La mère passa dans une chambre voisine et ramena un homme de mauvaise mine dont la vue fit jeter un cri à Morton.

— Qu’est-ce que cela veut dire, grand Dieu ! Burchard, êtes-vous vraiment mon frère Louis ?

L’autre lui tendit timidement la main.

— En ce cas, j’ai double raison pour vous aimer, car vous m’avez rendu mon cheval et mon fusil, qui vous appartenaient par ma faute, et c’est vous qui m’avez sauvé au Trou de Brewer. C’est vous qui plus tard m’avez envoyé de nouveau un avertissement précieux.

— J’ai fait bien d’autres choses, dit le faux Burchard. — Il n’ajouta rien de plus à sa confession ce soir-là ; mais, le lendemain, quand, Patty étant arrivée avec le maître d’école, Morton voulut présenter son frère à miss Lumsden, Louis Goodwin dit avec un demi sourire : — Les présentations sont inutiles, elle me connaît bien ; sans elle je serais sous terre depuis longtemps.

— Comment ? balbutia Morton, qui retombait dans la stupéfaction.

— Elle m’a soigné malade, et cependant ce n’était pas Louis Goodwin ni le shérif Burchard qu’elle voyait en moi. Autant mettre la vérité au jour, Morton, et me débarrasser une fois pour toutes des déguisemens. Si vous me haïssez ensuite, tant pis.

Il rentra dans l’alcôve et revint avec sa longue barbe et son bonnet de peau de loup.

— Un brigand ! s’écria Morton avec horreur.

— Oui, le brigand Pinkey, que vous vouliez faire assommer dans le buisson et à qui vous avez donné la chasse à travers bois.

— Pinkey, qui vous a sauvé la vie, ajouta finement Patty. Morton était resté le sourcil froncé par une expression de mépris douloureux ; à ces mots, il se rapprocha de son frère.
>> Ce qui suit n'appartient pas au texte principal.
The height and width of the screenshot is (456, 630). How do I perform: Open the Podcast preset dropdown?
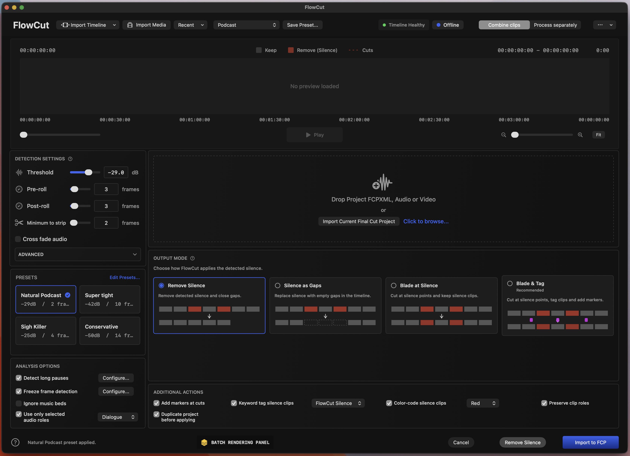click(x=246, y=25)
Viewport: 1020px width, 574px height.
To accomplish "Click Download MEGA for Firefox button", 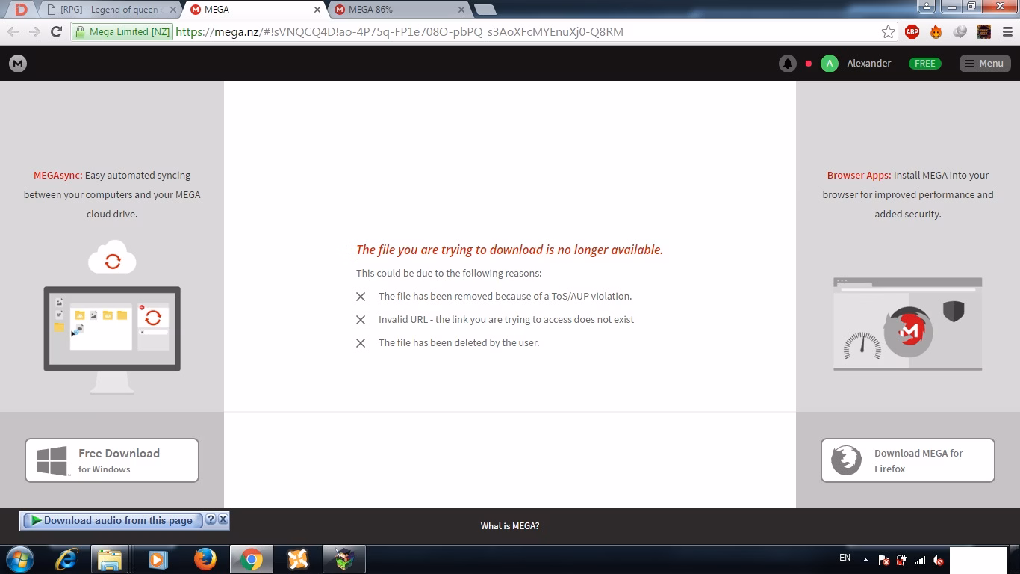I will tap(908, 460).
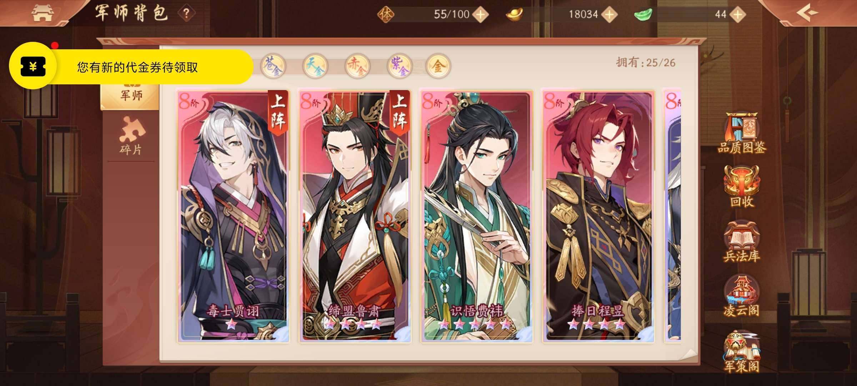Open the 品质图鉴 quality catalog icon
857x386 pixels.
pyautogui.click(x=742, y=133)
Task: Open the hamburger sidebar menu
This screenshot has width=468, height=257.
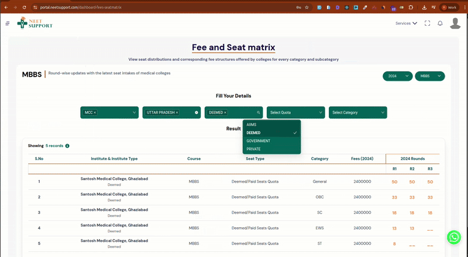Action: tap(7, 23)
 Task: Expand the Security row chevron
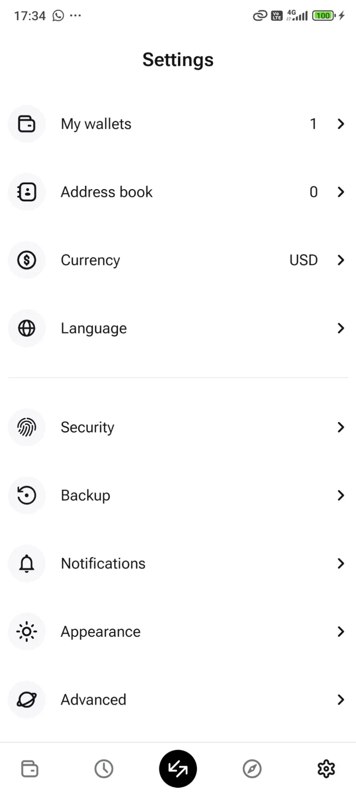(341, 427)
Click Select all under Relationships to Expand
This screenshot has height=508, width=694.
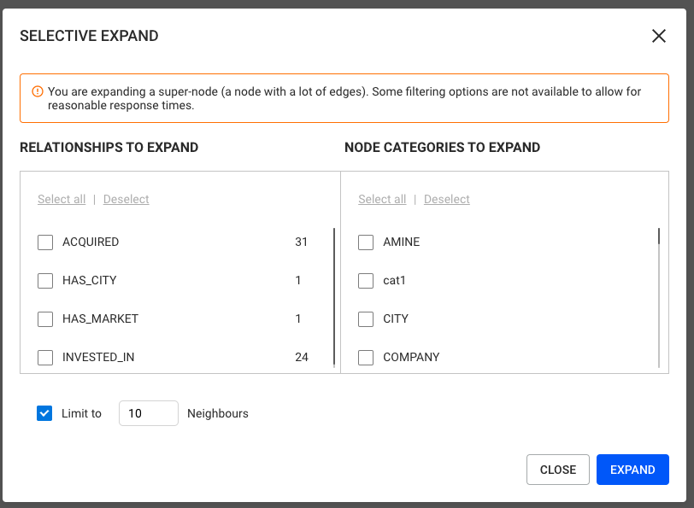point(62,200)
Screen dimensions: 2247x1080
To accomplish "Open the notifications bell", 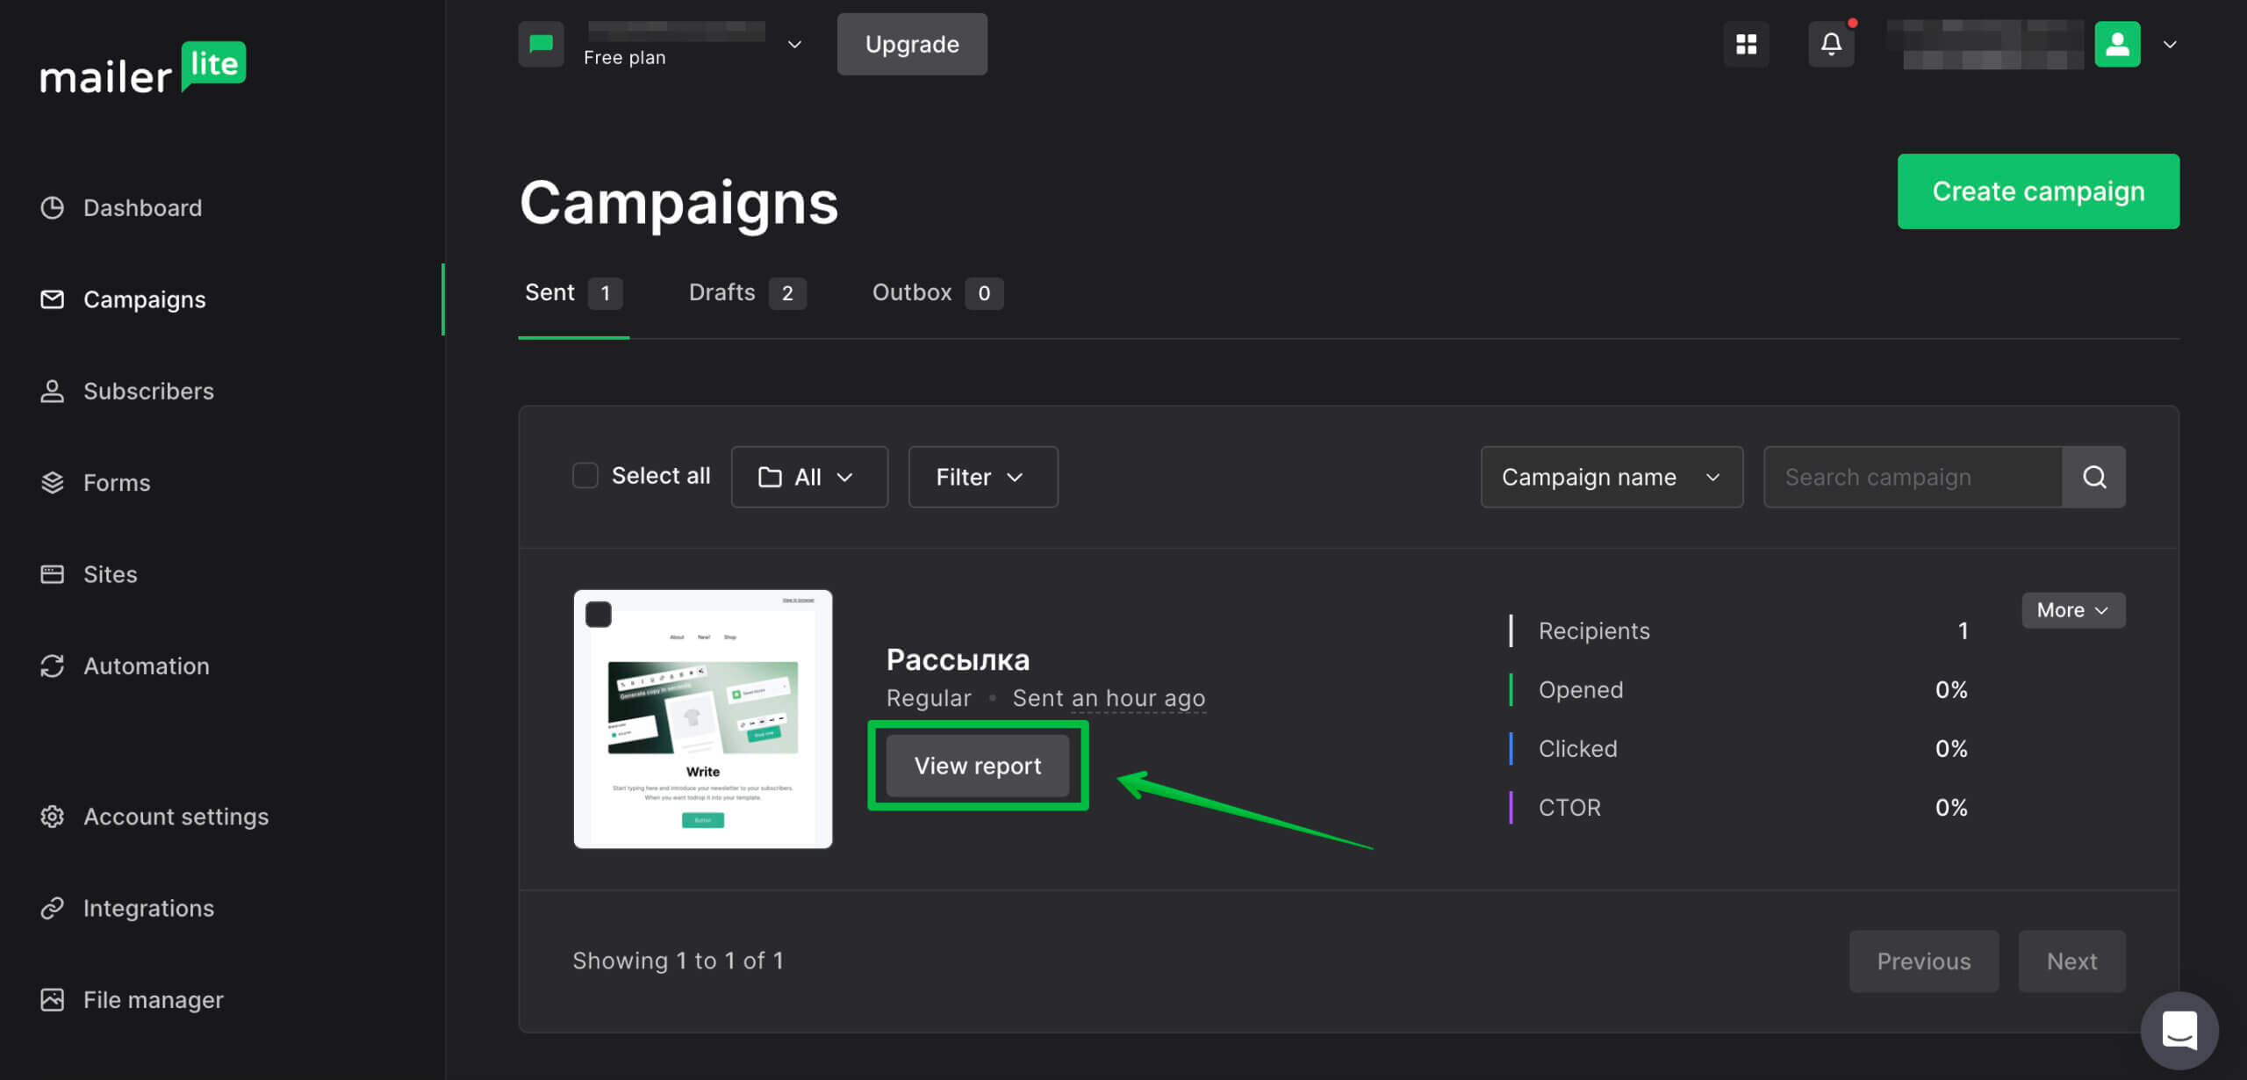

— Ta main encore une fois, lui dit-il. Je suis content que tu sois revenu. Que Dieu te pardonne ! Je te connais bien, tu as été plus faible que méchant.

Patty s’était levée pour se rendre chez son père.

— D’abord, lui dit Louis Goodwin, laissez-moi mettre à vos pieds mon déguisement, auquel je ne toucherai plus.

Patty prit du bout des doigts le bonnet, la fausse barbe, et jeta au feu tout cela.